DPO avoids explicit reward modeling by directly optimizing policy based on preference data. However, it can still encounter issues similar to reward hacking if the preference data is biased or if the optimization process leads to overfitting specific patterns in the data that do not generalize well. While DPO does not suffer from reward hacking in the traditional sense (since it lacks a separate reward model), it can still find biased solutions that exploit out-of-distribution responses or deviate from intended behavior due to distribution shifts between training and deployment contexts.
- The article "Reward Hacking in Reinforcement Learning" by Lilian Weng discusses how reward hacking occurs when a RL agent exploits flaws or ambiguities in the reward function to achieve high rewards without genuinely learning the intended task. It highlights that in RLHF for language models, reward hacking is a critical challenge, as models might learn to exploit unit tests or mimic biases to achieve high rewards, which can hinder real-world deployment.
- The research "Scaling
Laws for Reward Model Overoptimization" explores how optimizing
against reward models trained to predict human preferences can lead to
overoptimization, hindering the actual objective.
- Impact of Policy Model Size: Holding the RM size constant, experiments showed that larger policy models exhibited similar overoptimization trends as smaller models, despite achieving higher initial gold scores. This implies that their higher performance on gold rewards does not lead to excessive optimization pressure on the RM.
- Relationship with RM Data Size: Data size had a notable effect on RM performance and overoptimization. Models trained on fewer than ~2,000 comparison labels showed near-chance performance, with limited improvement in gold scores. Beyond this threshold, all RMs, regardless of size, benefited from increased data, with larger RMs showing greater improvements in gold rewards compared to smaller ones.
- Scaling Laws for RM Parameters and Data Size: Overoptimization patterns scaled smoothly with both RM parameter count and data size. Larger RMs demonstrated better alignment with gold rewards and less susceptibility to overoptimization when trained on sufficient data, indicating improved robustness.

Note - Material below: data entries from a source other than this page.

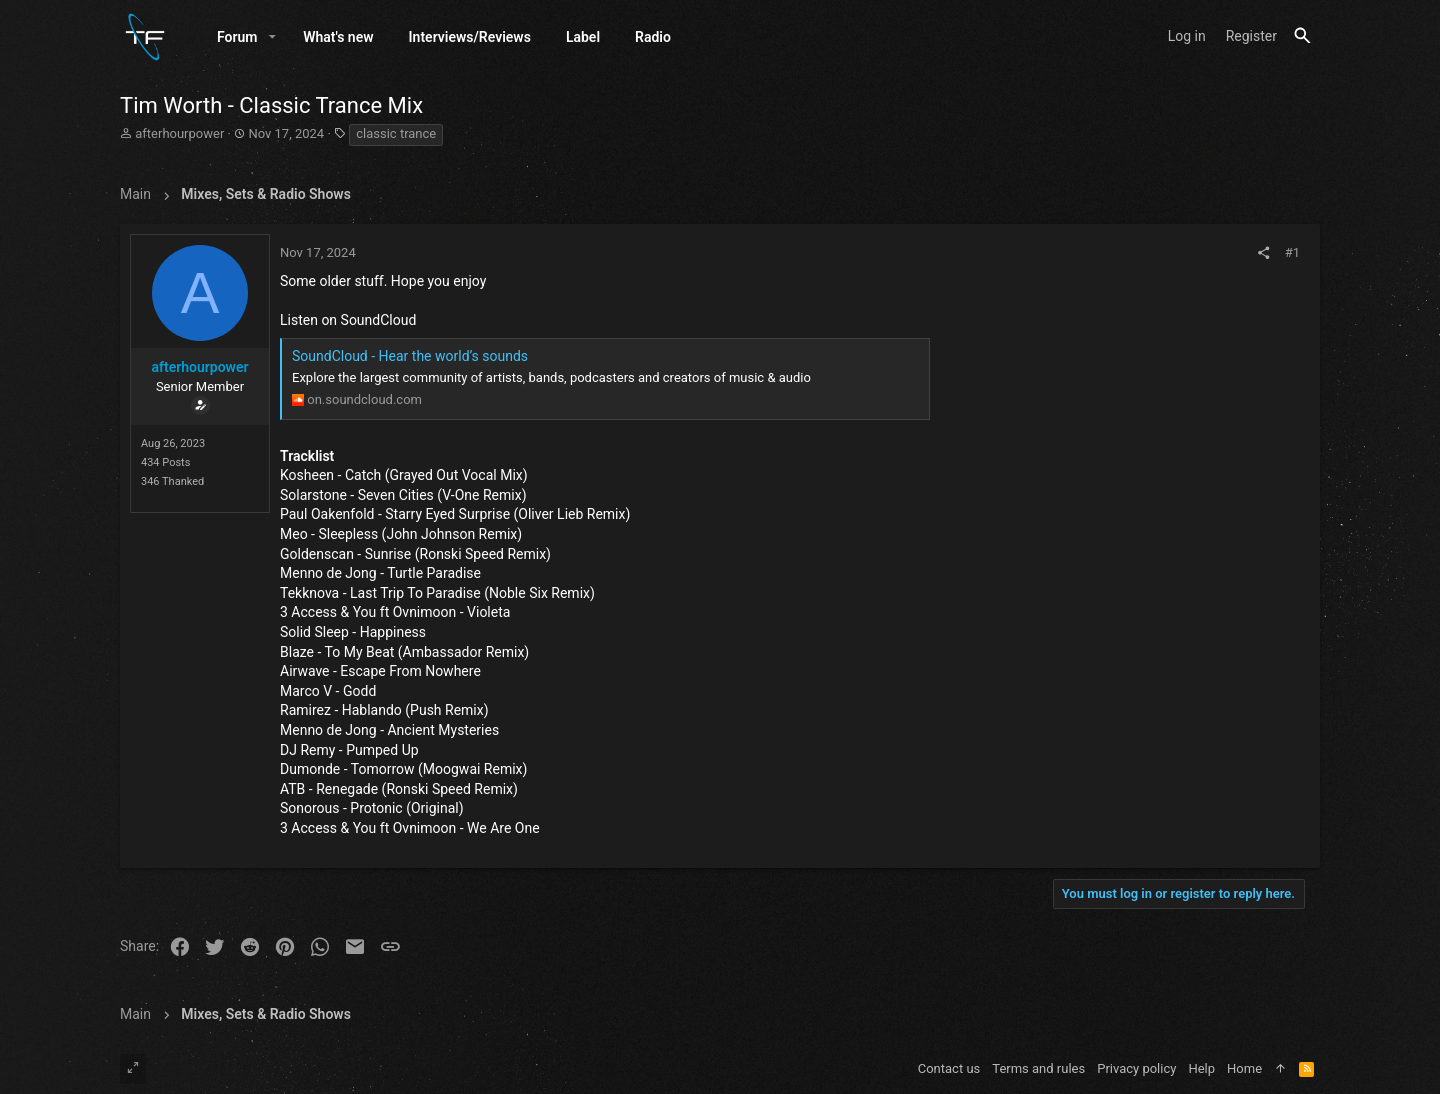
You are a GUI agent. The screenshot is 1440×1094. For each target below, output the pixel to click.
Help (1201, 1068)
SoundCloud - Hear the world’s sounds (410, 356)
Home (1244, 1068)
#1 (1292, 253)
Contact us (949, 1068)
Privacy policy (1136, 1068)
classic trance (396, 134)
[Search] (1302, 36)
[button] (272, 37)
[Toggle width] (133, 1069)
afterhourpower (179, 134)
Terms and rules (1038, 1068)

- Proxy vs. Gold Reward Trends: For small data sizes, proxy reward scores deviated significantly from gold reward scores, highlighting overoptimization risks. As data size increased, the gap between proxy and gold rewards narrowed, reducing overoptimization effects.

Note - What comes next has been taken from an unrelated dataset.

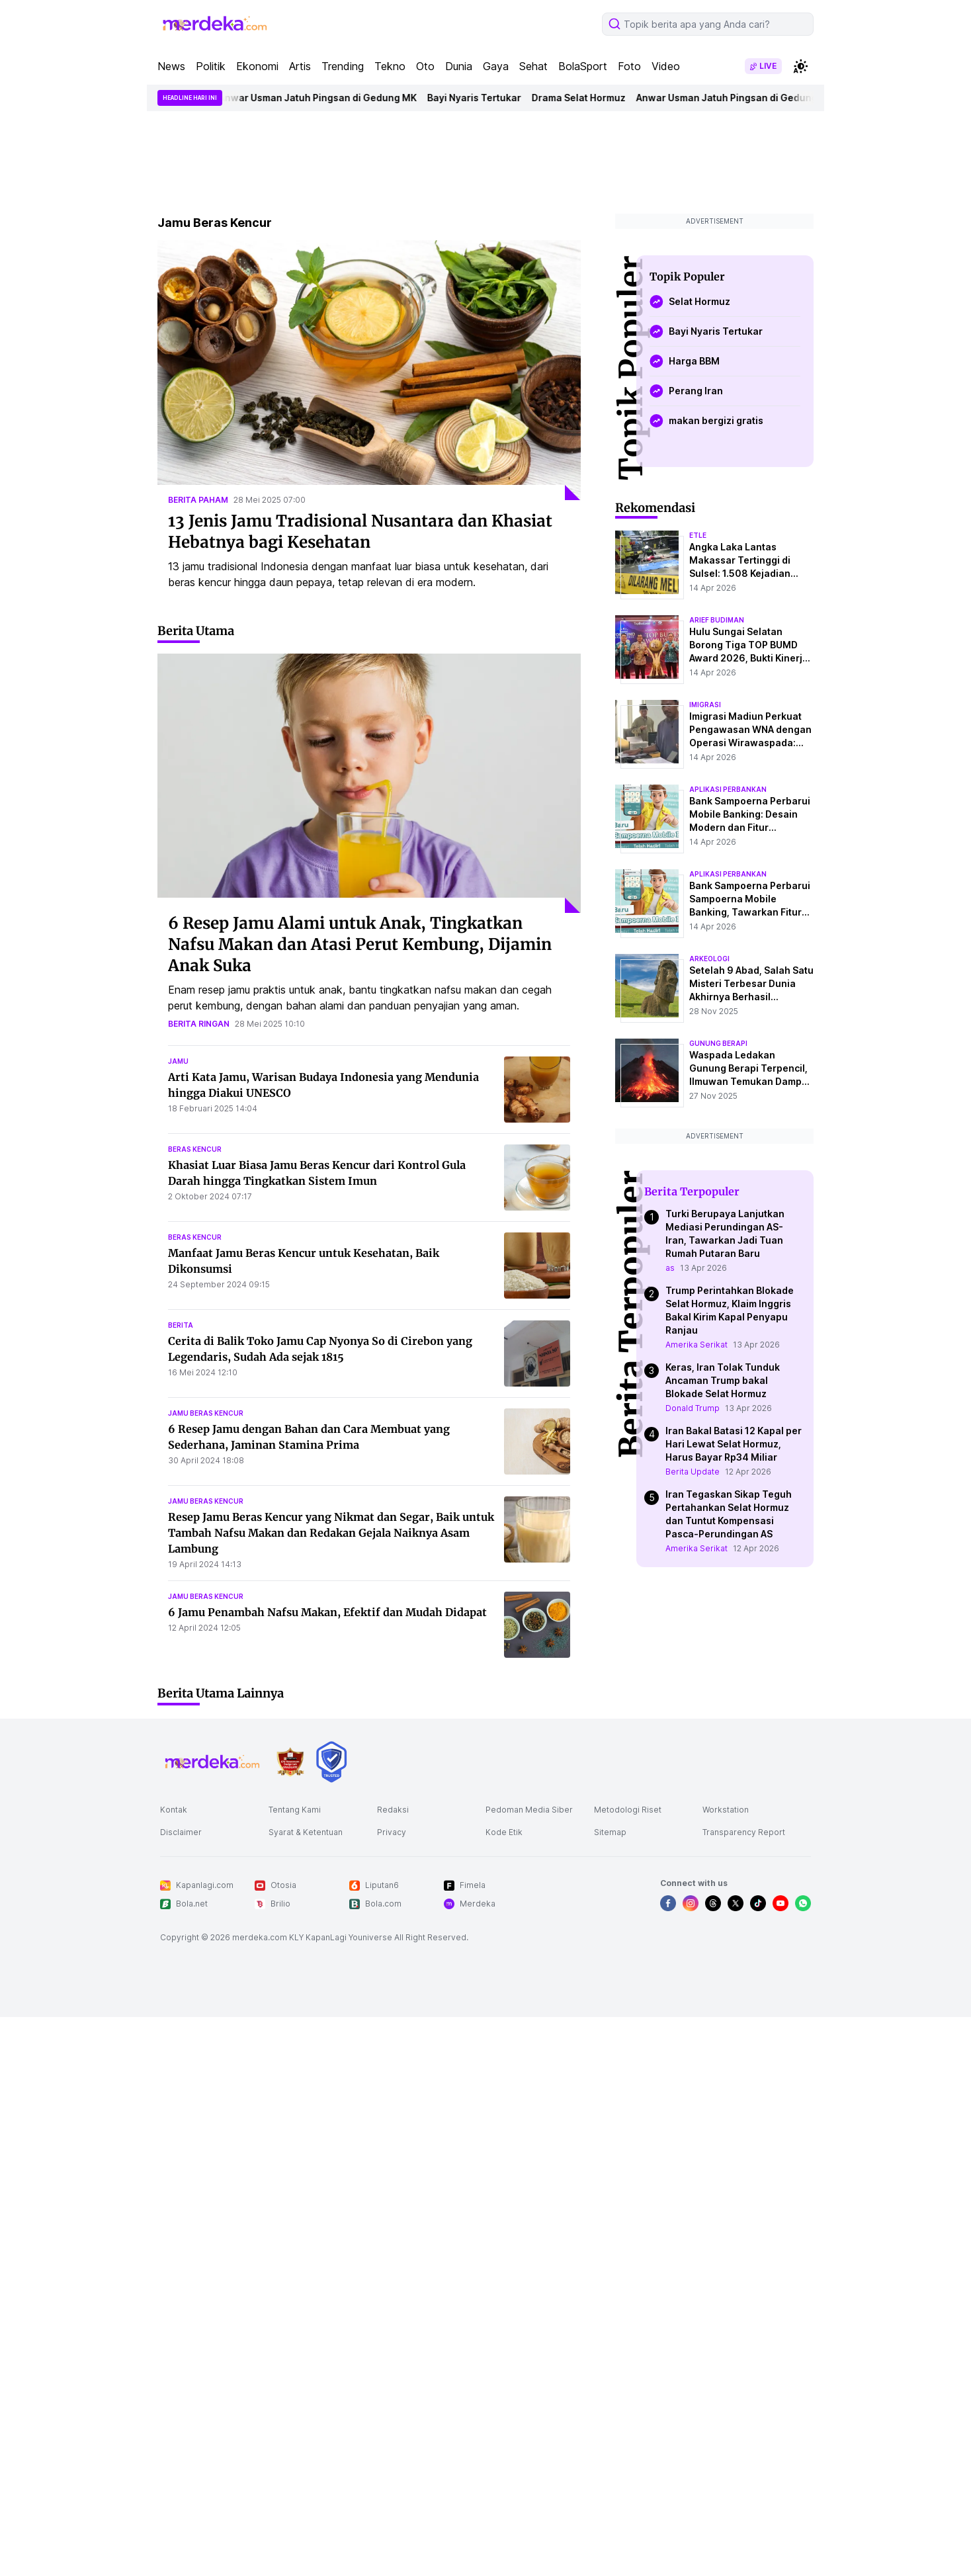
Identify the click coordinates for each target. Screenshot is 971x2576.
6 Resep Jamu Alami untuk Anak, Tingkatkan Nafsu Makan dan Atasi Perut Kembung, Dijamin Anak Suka (360, 944)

Note that the KL divergence term in the RLHF objective is intended to prevent the policy from deviating too much from a reference model, thereby maintaining stability during training. However, it does not fully prevent reward hacking. Reward hacking occurs when an agent exploits flaws or ambiguities in the reward model to achieve high rewards without genuinely aligning with human intentions. The KL divergence penalty does not correct these flaws in the reward model itself, meaning that if the reward model is misaligned, the agent can still find ways to exploit it. KL does not directly address whether the actions align with the true objectives or desired outcomes.